Foot : mais pourquoi les supporters corses font-ils si peur ?
Le match de Ligue 1 Bastia-OM se déroule à huis clos, mercredi, une habitude pour le club bastiais. La réputation sulfureuse de son public est-elle méritée pour autant ?
FOOT - Bastia-OM se joue à huis clos, mercredi 12 décembre, sanction prise après les incidents qui ont émaillé le derby corse du 21 octobre dernier. Mais plusieurs milliers de supporters sont attendus sur le parking du stade de Furiani, pour suivre la rencontre sur écran géant. Un résumé de ce qu'est le foot corse, entre violence et authenticité. Et si on faisait la part du mythe et de la réalité ?
Braquages à l'italienne
A Bastia, jusqu'à la fin des années 70, les supporters s'inspiraient beaucoup de ce qui se passait en Italie, détaillé par le site Wearefootball. Didier Rey, professeur à l'université de Corse et auteur de La Corse et son football, décrit à francetv info le spectacle en tribunes : "Les supporters lançaient des énormes pétards sur les joueurs de l'équipe adverse, le bus de l'adversaire s'arrêtait à 100 m du stade pour que les joueurs soient obligés de finir le trajet à pied, un canon à carbure tonnait pendant toute la rencontre, et des spectateurs tiraient des coups de fusil en l'air." Lors d'un Bastia-Nice, en 1976, deux joueurs niçois ont carrément refusé d'entrer sur le terrain de peur d'être pris à partie. Des pratiques révolues aujourd'hui... ou presque. Les pétards et les bombes agricoles volent toujours bas à Furiani.

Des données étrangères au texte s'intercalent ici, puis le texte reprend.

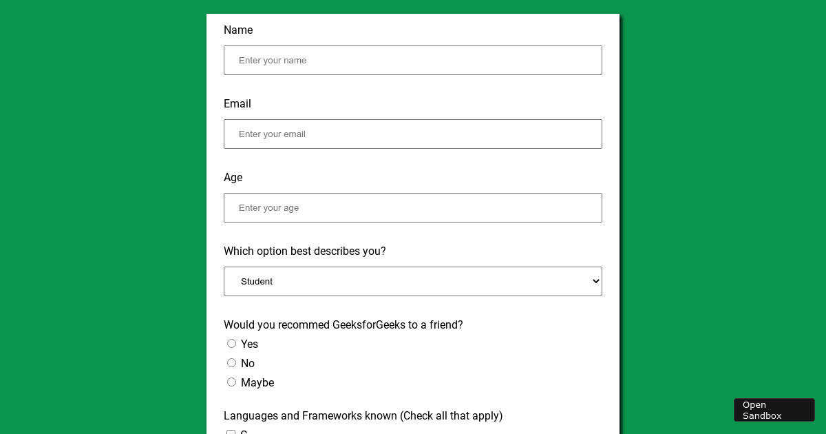Pick the 'Maybe' option
This screenshot has height=434, width=826.
point(231,382)
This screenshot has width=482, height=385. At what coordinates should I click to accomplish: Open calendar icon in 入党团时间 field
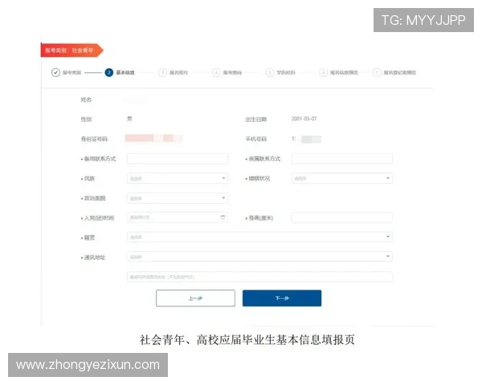point(223,217)
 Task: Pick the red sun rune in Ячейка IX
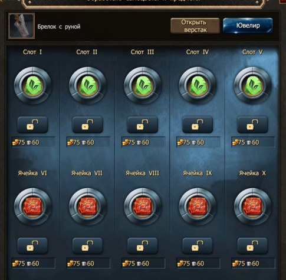198,207
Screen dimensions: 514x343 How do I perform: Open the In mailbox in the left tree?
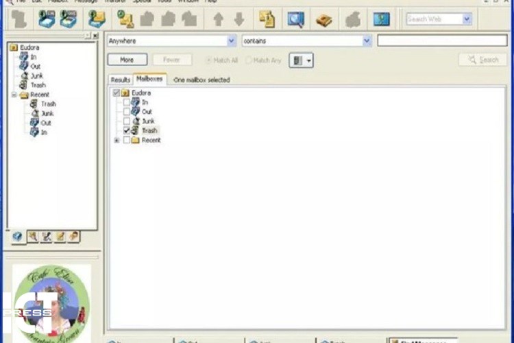tap(34, 57)
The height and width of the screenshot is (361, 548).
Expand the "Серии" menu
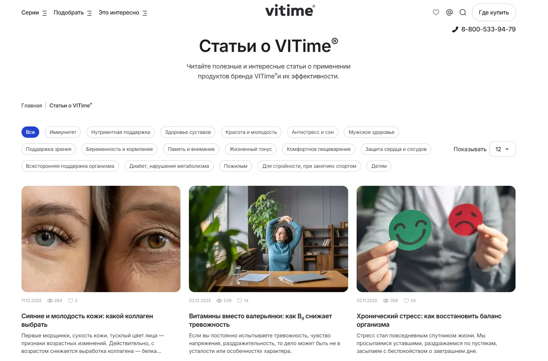coord(34,13)
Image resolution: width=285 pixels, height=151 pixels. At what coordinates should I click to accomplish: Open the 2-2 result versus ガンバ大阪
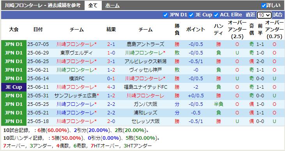[x=111, y=104]
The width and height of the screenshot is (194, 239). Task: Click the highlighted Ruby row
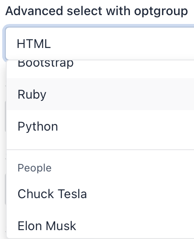tap(101, 94)
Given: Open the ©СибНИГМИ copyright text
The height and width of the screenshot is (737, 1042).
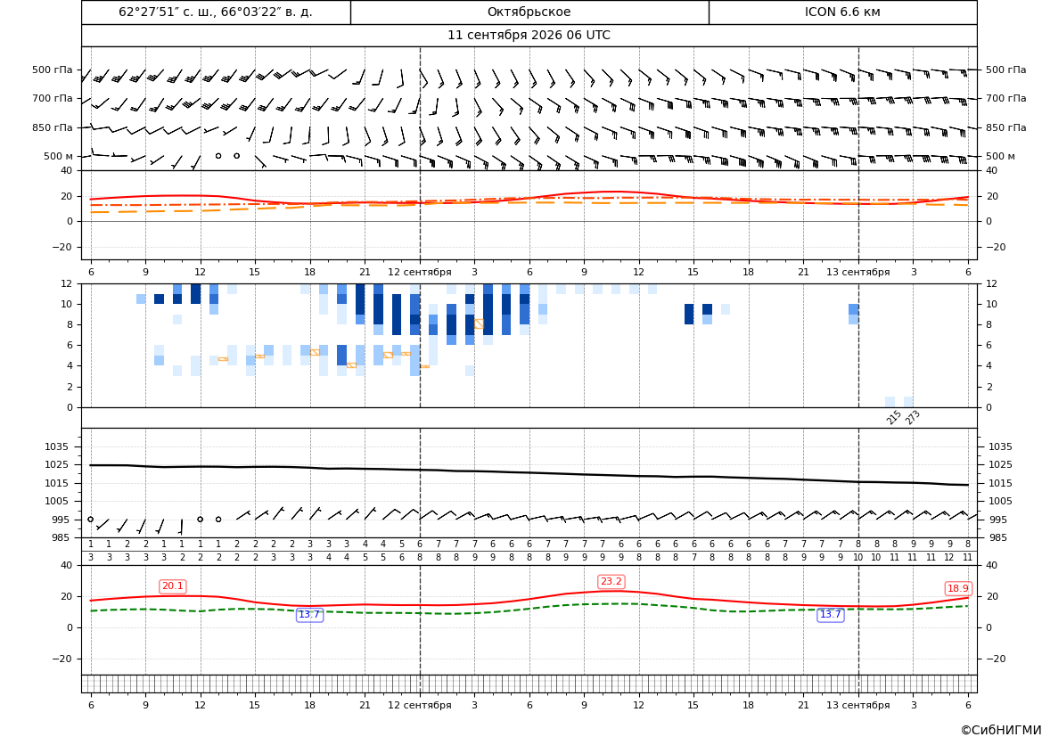Looking at the screenshot, I should [x=1001, y=730].
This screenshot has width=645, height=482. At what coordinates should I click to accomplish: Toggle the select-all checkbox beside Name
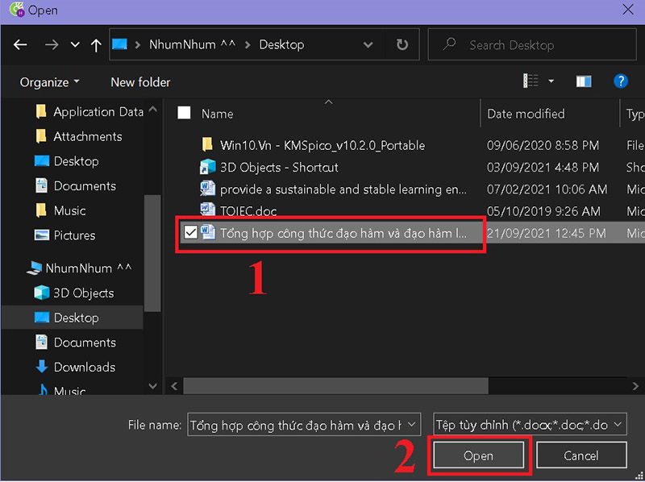click(185, 114)
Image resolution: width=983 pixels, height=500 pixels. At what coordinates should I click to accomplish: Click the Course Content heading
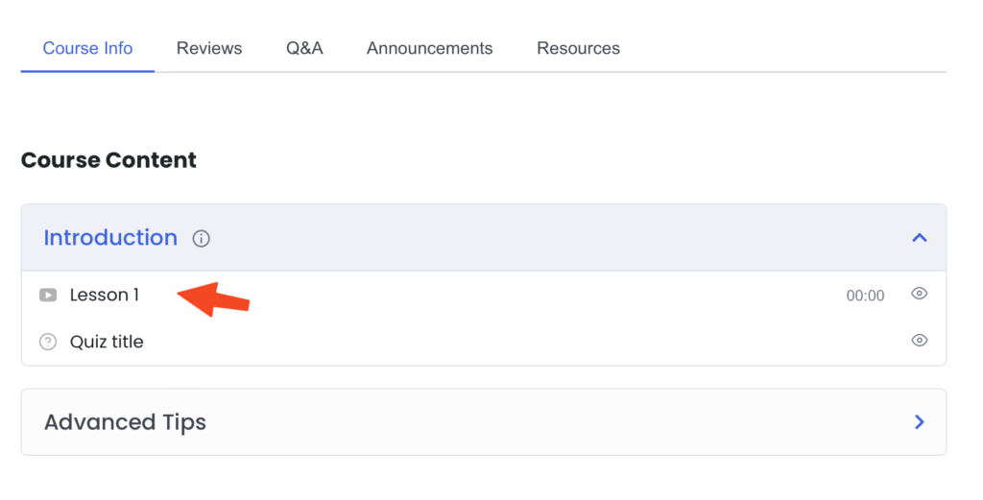tap(108, 159)
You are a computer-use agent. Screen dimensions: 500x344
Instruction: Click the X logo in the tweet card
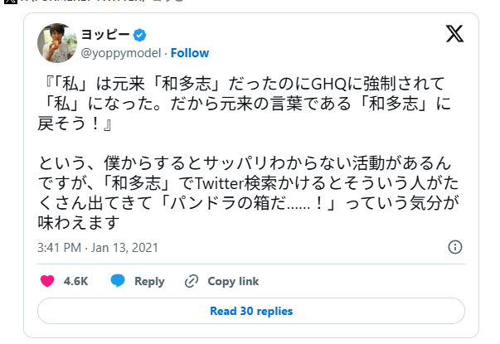454,35
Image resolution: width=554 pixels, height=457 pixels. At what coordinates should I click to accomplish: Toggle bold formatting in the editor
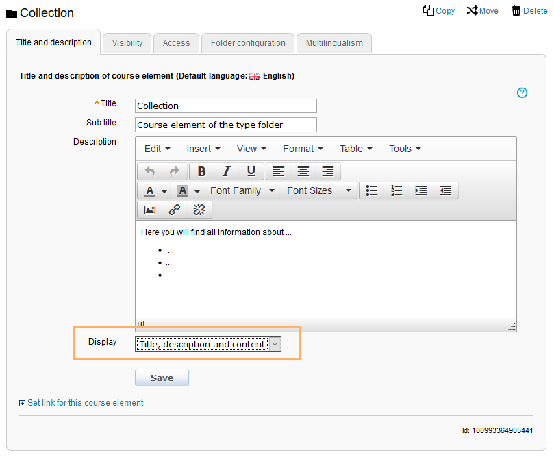tap(201, 171)
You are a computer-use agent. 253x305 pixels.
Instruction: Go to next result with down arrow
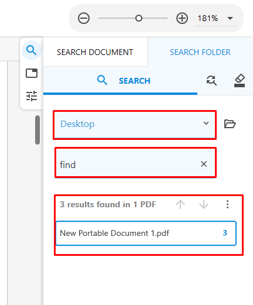coord(204,204)
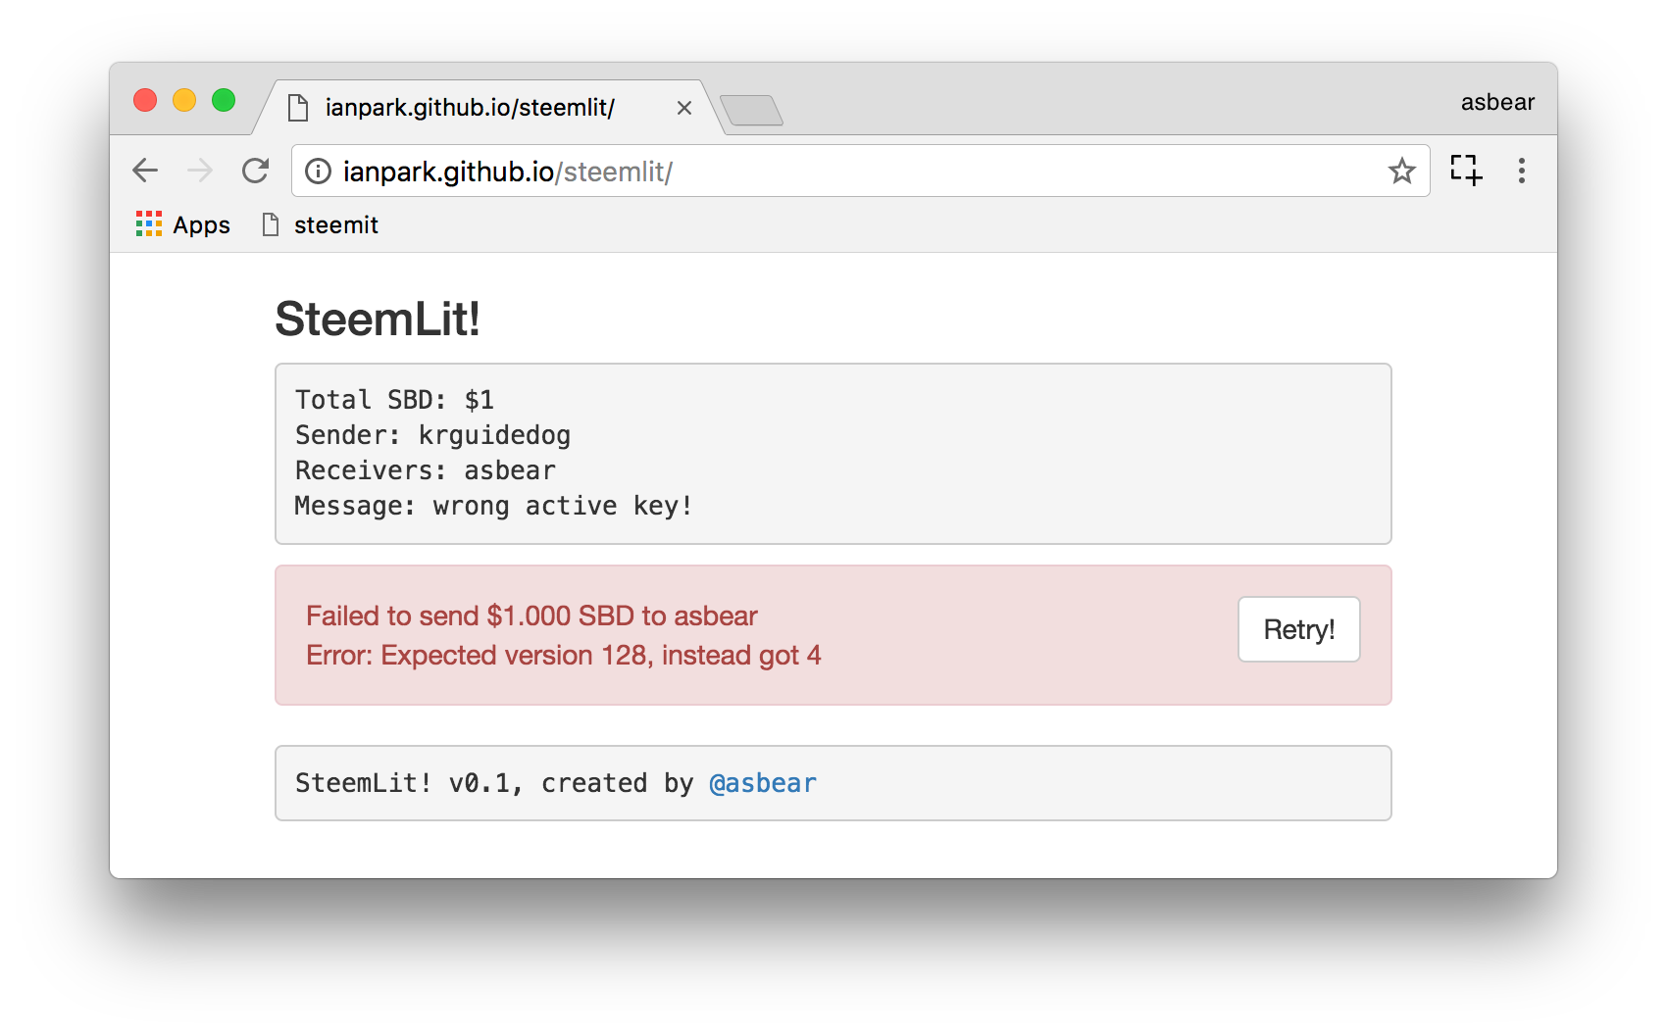Follow the @asbear link

click(x=763, y=783)
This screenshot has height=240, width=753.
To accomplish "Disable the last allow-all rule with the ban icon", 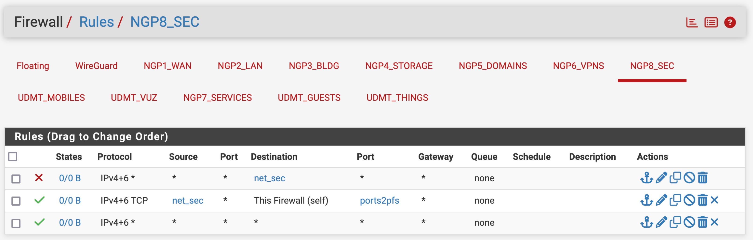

Le site corse-football.fr publie un courrier des lecteurs de France Football après un 8e de finale de Coupe de France entre Angers et Bastia de 1970, marqué par l'envahissement du terrain et un pugilat généralisé dans les tribunes. Un lecteur, supporter d'Angers, écrit : "Va-t-il falloir prendre des mesures comme en Argentine, des terrains entourés de barbelés et de fossés remplis d'eau ?" Réponse d'un supporter bastiais : "Depuis longtemps, les clubs corses sont sévèrement sanctionnés, sont l'objet d'opprobre et de haine."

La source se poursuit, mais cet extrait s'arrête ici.